--- TASK GOAL ---
Without including any picture, repeat the records below exactly.

**** MATERIAL FOR THIS TASK ****

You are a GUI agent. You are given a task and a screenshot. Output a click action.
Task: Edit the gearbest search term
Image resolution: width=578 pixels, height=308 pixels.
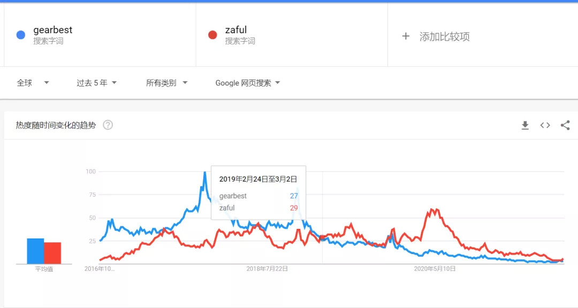point(52,30)
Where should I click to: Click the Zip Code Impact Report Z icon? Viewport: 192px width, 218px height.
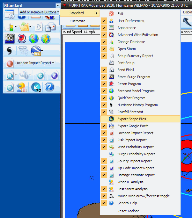click(x=52, y=75)
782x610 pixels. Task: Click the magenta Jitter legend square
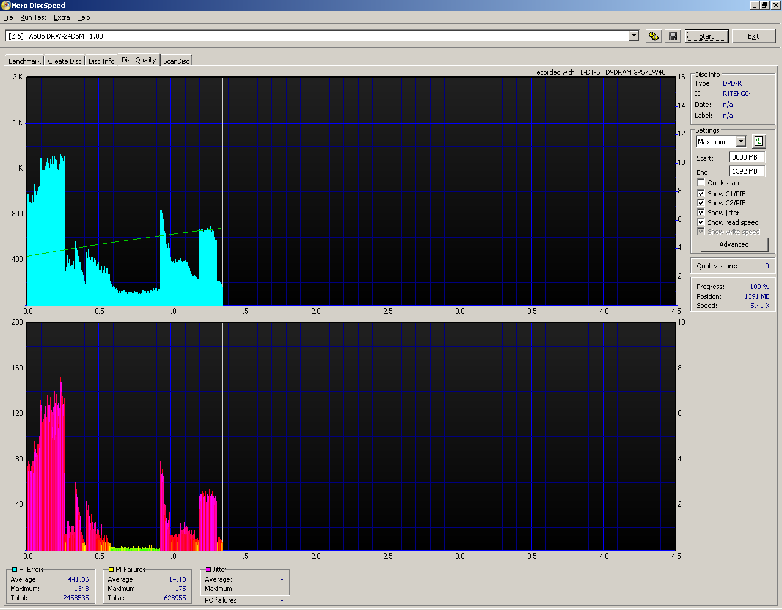(x=208, y=570)
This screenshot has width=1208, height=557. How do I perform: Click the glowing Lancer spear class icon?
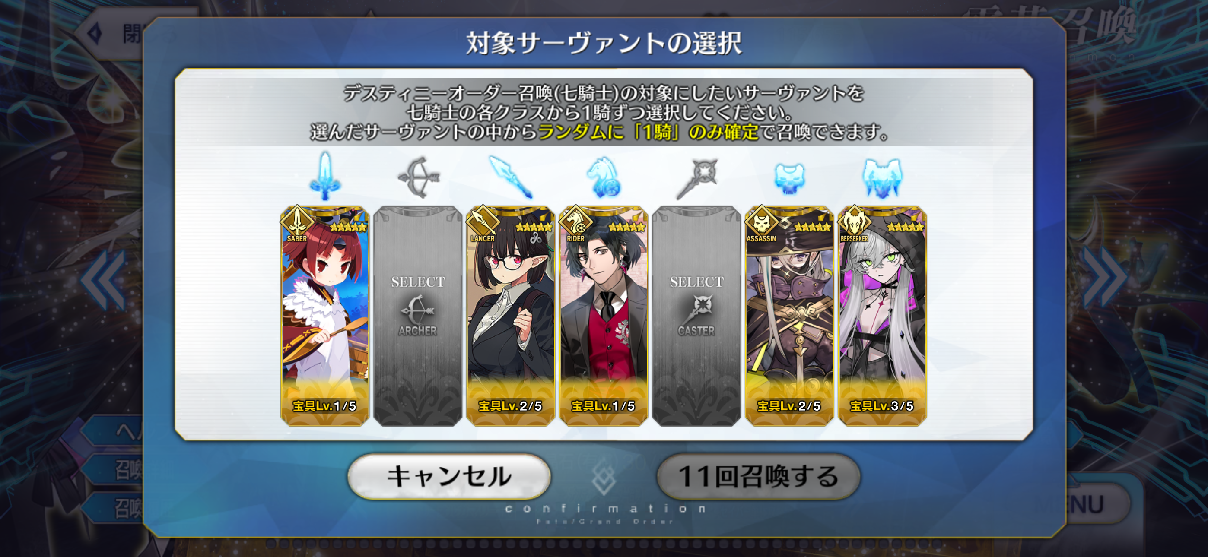click(x=510, y=177)
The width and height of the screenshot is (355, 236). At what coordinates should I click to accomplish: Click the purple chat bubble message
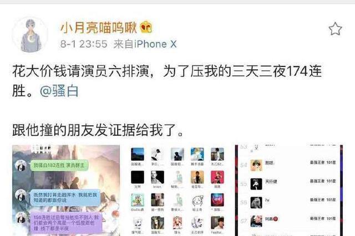pyautogui.click(x=67, y=223)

****

--- SOLUTION FOR THIS EXERCISE ---
You are a GUI agent. You are given a task and a screenshot. Output a click action.
Task: Edit the gearbest search term
Image resolution: width=578 pixels, height=308 pixels.
point(52,30)
Where should I click to: Click the Zip Code Impact Report Z icon? Viewport: 192px width, 218px height.
click(x=52, y=75)
782x610 pixels. Task: Click the magenta Jitter legend square
(x=208, y=570)
This screenshot has width=1208, height=557. How do I perform: Click the glowing Lancer spear class icon?
click(x=510, y=177)
The width and height of the screenshot is (355, 236). At what coordinates should I click to accomplish: Click the purple chat bubble message
pyautogui.click(x=67, y=223)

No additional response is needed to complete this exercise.